‘Okay, but the least you can do is entertain me while I do it. What’s the story with your family?’
‘Just never really fitted in. How about you?’
Kim said nothing.
‘Weird thing about conversation is that it’s a two-way thing,’ Leanne said.
‘I don’t talk about family.’
‘Neither do I normally, but as I’ve got my back to you, I’m actually conversing with your oven.’
Kim smiled as she removed the outer casing of the toaster. It was a bit more complicated than she’d thought.
Leanne sighed. ‘Okay, I’ll share first. I was adopted and I always felt that way.’
‘My mother tried to kill me and my twin from the moment we were born. She finally got my brother when we were six.’
There was a moment of silence.
‘For fuck’s sake, Stone, you always gotta win?’
Kim laughed. For some reason it was easier to like Leanne when she wasn’t having to look at her.
‘You were adopted?’ Kim asked.
‘Yeah. As a baby, so I shouldn’t have felt like I didn’t belong, but I did.’
‘Is it because you were told?’
‘No. I didn’t know until I turned twelve, but I felt it way before then. I have two older siblings, brothers. My mum couldn’t have any more and she’d always wanted a girl.’
‘What made you feel different?’
‘You know, it was nothing big. I wasn’t beaten and kept in the cellar. I wasn’t fed the scraps that my brothers didn’t want. It was a subtle thing like Mum asking the boys what they wanted for tea before me. I was always third if that makes sense. It’s not something where I can recite a hundred examples. It was something I just knew.’

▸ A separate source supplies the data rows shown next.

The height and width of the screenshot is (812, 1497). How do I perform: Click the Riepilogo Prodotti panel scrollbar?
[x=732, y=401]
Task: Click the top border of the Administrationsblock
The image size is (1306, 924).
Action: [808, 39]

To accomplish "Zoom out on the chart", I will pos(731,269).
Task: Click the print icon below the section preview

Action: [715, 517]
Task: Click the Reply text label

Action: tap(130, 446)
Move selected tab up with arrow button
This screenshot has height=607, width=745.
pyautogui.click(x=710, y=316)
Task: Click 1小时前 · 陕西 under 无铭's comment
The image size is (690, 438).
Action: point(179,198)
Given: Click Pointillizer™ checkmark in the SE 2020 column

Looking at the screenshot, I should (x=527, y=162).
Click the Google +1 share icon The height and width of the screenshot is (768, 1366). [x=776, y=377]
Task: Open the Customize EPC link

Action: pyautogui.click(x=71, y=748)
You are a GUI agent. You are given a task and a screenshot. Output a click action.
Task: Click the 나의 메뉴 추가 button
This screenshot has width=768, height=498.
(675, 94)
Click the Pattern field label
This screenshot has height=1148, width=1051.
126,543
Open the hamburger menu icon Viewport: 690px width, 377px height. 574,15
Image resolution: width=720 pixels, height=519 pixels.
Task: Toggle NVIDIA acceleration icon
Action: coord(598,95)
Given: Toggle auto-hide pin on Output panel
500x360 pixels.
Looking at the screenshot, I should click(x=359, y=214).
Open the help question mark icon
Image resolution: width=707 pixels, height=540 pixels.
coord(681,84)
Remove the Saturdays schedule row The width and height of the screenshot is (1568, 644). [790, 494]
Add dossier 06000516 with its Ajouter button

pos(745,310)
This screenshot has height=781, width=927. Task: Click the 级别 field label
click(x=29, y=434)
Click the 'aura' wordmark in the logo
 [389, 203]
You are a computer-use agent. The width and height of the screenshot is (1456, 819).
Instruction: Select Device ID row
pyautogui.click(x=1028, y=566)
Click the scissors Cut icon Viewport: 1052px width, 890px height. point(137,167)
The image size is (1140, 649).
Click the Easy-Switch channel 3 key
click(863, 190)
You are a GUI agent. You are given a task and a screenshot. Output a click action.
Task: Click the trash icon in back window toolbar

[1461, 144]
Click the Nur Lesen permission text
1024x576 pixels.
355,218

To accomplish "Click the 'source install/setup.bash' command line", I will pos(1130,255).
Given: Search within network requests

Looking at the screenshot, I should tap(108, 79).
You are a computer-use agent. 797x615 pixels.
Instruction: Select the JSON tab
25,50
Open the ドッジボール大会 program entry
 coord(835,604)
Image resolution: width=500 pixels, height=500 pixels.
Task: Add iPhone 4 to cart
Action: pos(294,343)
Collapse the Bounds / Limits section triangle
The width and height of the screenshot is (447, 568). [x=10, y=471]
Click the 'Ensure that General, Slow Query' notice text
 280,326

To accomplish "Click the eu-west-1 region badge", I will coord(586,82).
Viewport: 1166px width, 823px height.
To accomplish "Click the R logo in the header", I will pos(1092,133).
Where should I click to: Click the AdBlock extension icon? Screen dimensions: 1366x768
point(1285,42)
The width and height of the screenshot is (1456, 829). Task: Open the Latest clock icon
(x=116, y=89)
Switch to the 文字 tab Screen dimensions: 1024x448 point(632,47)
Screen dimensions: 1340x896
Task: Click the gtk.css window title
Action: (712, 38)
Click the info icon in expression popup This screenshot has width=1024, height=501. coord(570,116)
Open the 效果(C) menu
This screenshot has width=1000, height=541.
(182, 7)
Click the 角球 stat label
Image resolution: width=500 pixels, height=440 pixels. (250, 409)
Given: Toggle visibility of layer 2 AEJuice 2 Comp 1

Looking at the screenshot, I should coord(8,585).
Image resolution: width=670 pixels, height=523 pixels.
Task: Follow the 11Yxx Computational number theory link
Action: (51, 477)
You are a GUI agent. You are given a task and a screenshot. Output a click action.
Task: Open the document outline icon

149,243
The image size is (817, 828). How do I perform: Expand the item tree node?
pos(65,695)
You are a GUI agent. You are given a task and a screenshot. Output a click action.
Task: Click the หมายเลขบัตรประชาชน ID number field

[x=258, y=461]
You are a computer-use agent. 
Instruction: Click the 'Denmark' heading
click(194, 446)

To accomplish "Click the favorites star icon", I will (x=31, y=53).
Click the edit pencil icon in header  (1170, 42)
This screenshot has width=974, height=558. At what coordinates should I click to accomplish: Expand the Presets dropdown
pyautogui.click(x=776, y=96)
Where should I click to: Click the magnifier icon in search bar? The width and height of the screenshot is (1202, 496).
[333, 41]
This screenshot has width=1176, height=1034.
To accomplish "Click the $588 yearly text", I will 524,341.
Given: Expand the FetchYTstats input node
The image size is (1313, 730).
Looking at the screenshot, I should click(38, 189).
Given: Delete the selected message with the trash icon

‘Did you share this with your mum when you found out?’
‘Hell no, it would break her heart. I know she loves me, but I also know that it’s in a slightly different way to my brothers. To them she’s bonded by blood, and to me it’s by a signature.’
‘I don’t think every—’
‘I’m not speaking for every adopted child. For me the piece of paper my parents signed didn’t equal conception and birth.’
Kim digested her words. Her only experience of parental love was from two strangers who had not been bonded to her either by blood or a piece of paper.
Given the solitary nature of the job Leanne did, Kim wondered if she’d ever felt part of any kind of team in her life.
‘My mother is dying and I haven’t told a living soul,’ she blurted out. It was easier talking to the back of someone. She wasn’t waiting for any kind of response. It was almost like talking to yourself.
‘Why not?’
‘Because they’ll all tell me the exact same thing. Go see her, forgive her.’
‘Why?’
Kim shrugged as she removed part of the element.
‘I don’t know. Apparently, forgiveness is in these days and it will help me heal.’